A hand-designed punch-card system I dreamed up to sort hundreds of student survey results by multiple combined response iterations, and a straightened coat-hanger as the sort tool of choice. Beat the heck out of a hand-written spreadsheet. I was pretty bright at seventeen, quite unlike more recent ventures . . .
;?)
Serena wrote on 10/26/2011, 11:32 PM
In terms of personal ownership I was quite late into the business. Mine had 1Mb RAM and I lashed out for a 30Mb HDD. Can't recall the make.
ushere wrote on 10/27/2011, 12:22 AM
an abacus...
musicvid10 wrote on 10/27/2011, 12:47 AM
ha! Leslie,
That has got to be the all-time, best-ever, 100th post in a thread on any forum!
And so true. A guy sitting cross-legged at an abacus could probably beat a few of the models mentioned in this thread.
PeterDuke wrote on 10/27/2011, 1:12 AM
The first abacus I saw (well it was like an abacus, at least) was on the fence of a baby's play pen. If that was yours Leslie, you really did start young!
originalbob wrote on 10/27/2011, 7:45 AM
the Commodore 3032. Commodore was based in nearby West Chester PA
http://www.vintagecomputer.net/commodore/8032/
and my slide rule is packed away in basement ... somewhere.
Bob
rs170a wrote on 10/27/2011, 8:23 AM
Leslie, was that a typo and you really meant Abekas?

Mike
Editguy43 wrote on 10/27/2011, 1:26 PM
Ha Ha Kelly, :-)) I forgot about the old 8" I meant 3.5" :-) but it would be cool if I could have put an 8" monster in.

Paul B
Guy S. wrote on 10/27/2011, 1:40 PM
Amiga 2000 w/Video Toaster
John Gordon wrote on 10/27/2011, 2:28 PM
Commodore 64, then it was an Amiga 2000 with a whopping 2 MB of RAM, no hard drive.... would've loved to had a video toaster system back then.... alas now it's PC, Sony Vegas, Boris Red...... ah the memories though......
jazzmaster wrote on 10/27/2011, 7:23 PM
My first computer was a KAYPRO and it was wonderful. Cost me about $1,400 and I was very happy with this 5" floppy machine. There were even simple games that came with it. The printer was just an ordinary typewriter type and looked great. I wrote a book on this computer! The KAYPRO never crashed and was made to go somewhere. The military used them all over. I bought the KAYPRO in 1984. I'll be 79 in January.
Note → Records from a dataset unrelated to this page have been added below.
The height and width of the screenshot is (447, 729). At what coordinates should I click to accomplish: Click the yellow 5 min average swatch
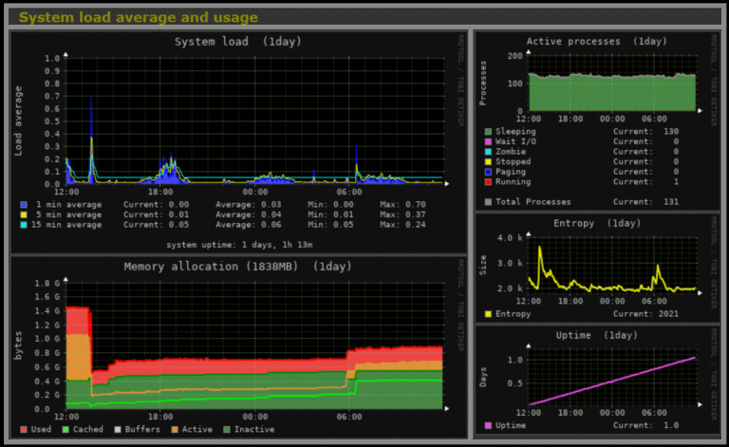[24, 214]
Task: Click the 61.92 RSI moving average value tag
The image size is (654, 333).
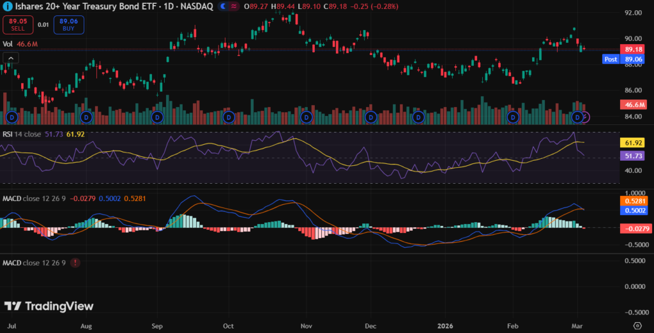Action: (x=634, y=143)
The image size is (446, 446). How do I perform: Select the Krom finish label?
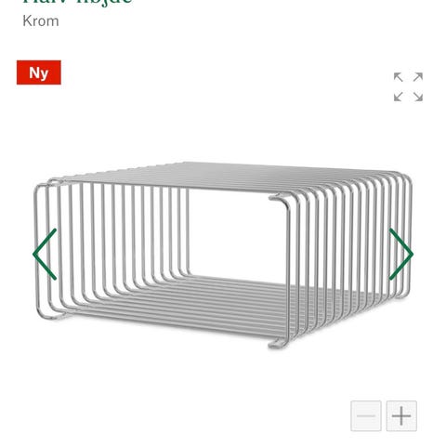[41, 21]
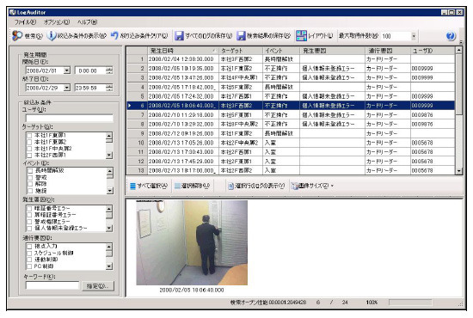Click the 指定 button beside keyword field
The width and height of the screenshot is (473, 318).
point(98,285)
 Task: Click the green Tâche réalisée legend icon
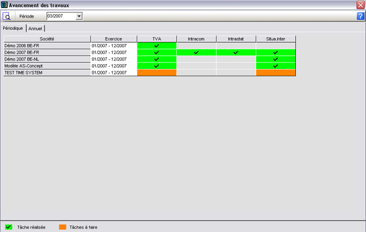pyautogui.click(x=9, y=227)
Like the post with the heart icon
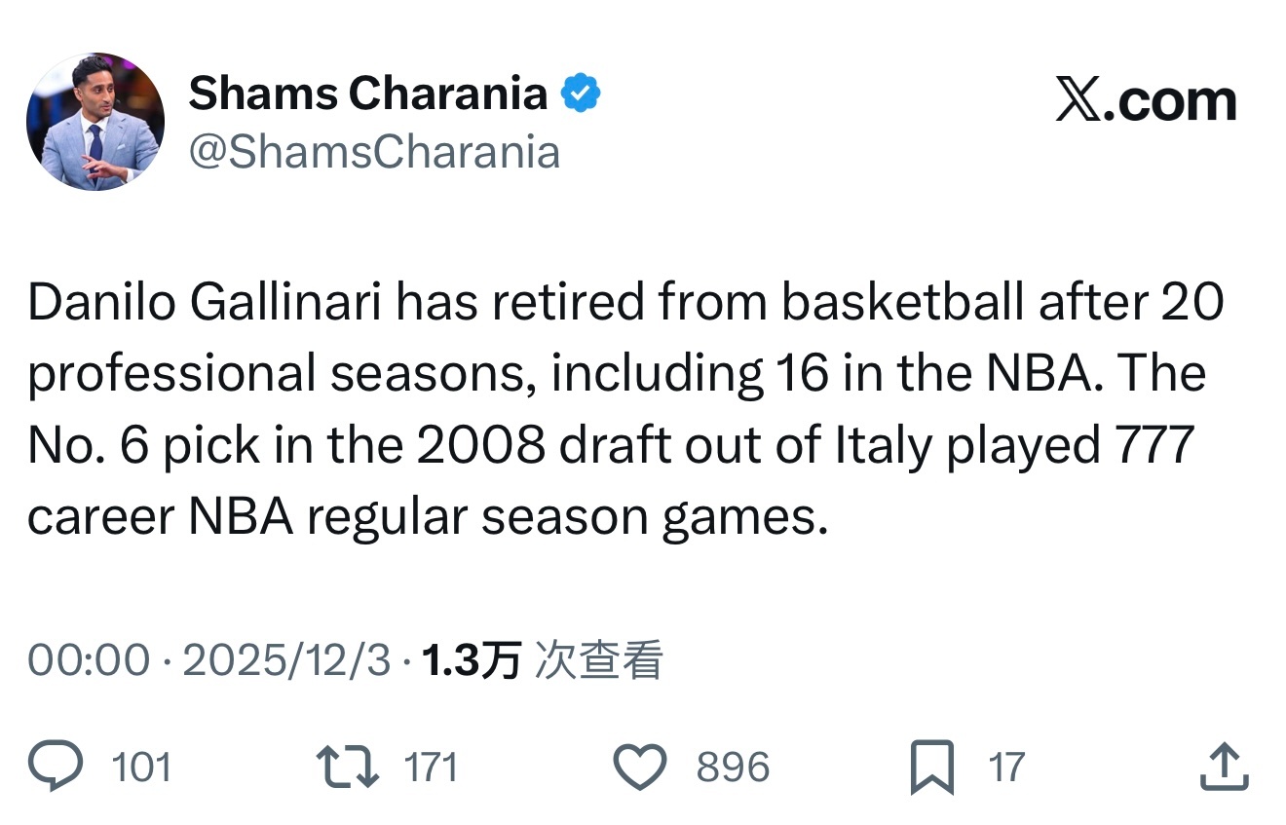Viewport: 1286px width, 825px height. [x=641, y=768]
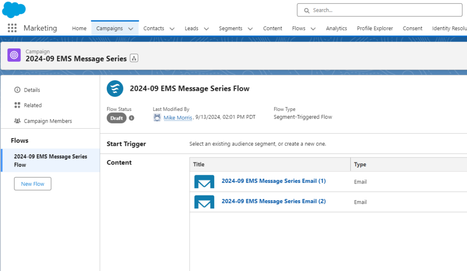467x271 pixels.
Task: Expand the Flows tab dropdown chevron
Action: point(313,29)
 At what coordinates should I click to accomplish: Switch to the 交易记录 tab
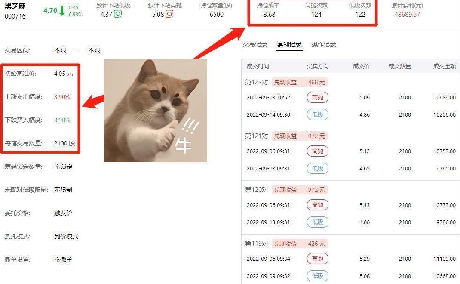pyautogui.click(x=255, y=44)
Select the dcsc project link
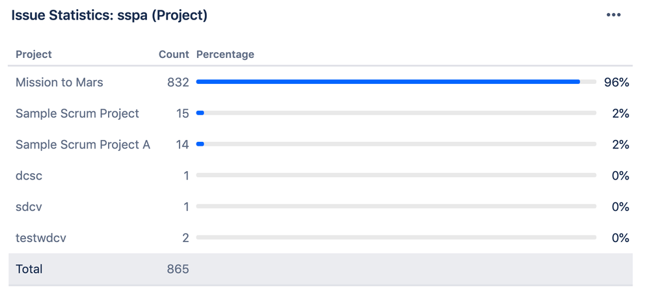650x300 pixels. [29, 176]
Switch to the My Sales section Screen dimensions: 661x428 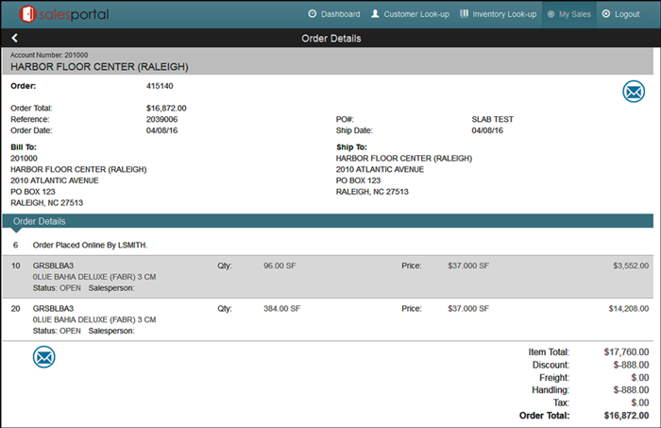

I also had one of the first Video Toasters (Amiga 2000, 2500, 4000) and wrote the "Toaster Post" column in Video Toaster Magazine. My new Video Toaster system used an Amiga 4000 and cost $6,000! But it was worth every penny. I made commercial after commercial on it--once 8 in one week. A Hollywood post production studio called me one day and said, "Burt, you spent $50,000 with us last year, but nothing this year. What's up?" I said, "The Video Toaster. I can now do a page turn in my second bedroom!" And the guy says, "Well, it's probably just as good as ours, too."

As for software, Windows 3.1 was the most stable of them all!
CorTed wrote on 10/27/2011, 7:39 PM
"As for software, Windows 3.1 was the most stable of them all!"

Jazzmaster, you are so right !!
Back in the day none of my programs crashed ever,
never on my Apple ][, and never on my PC's in those days...... oh well....
ushere wrote on 10/27/2011, 8:33 PM
Leslie, was that a typo and you really meant Abekas?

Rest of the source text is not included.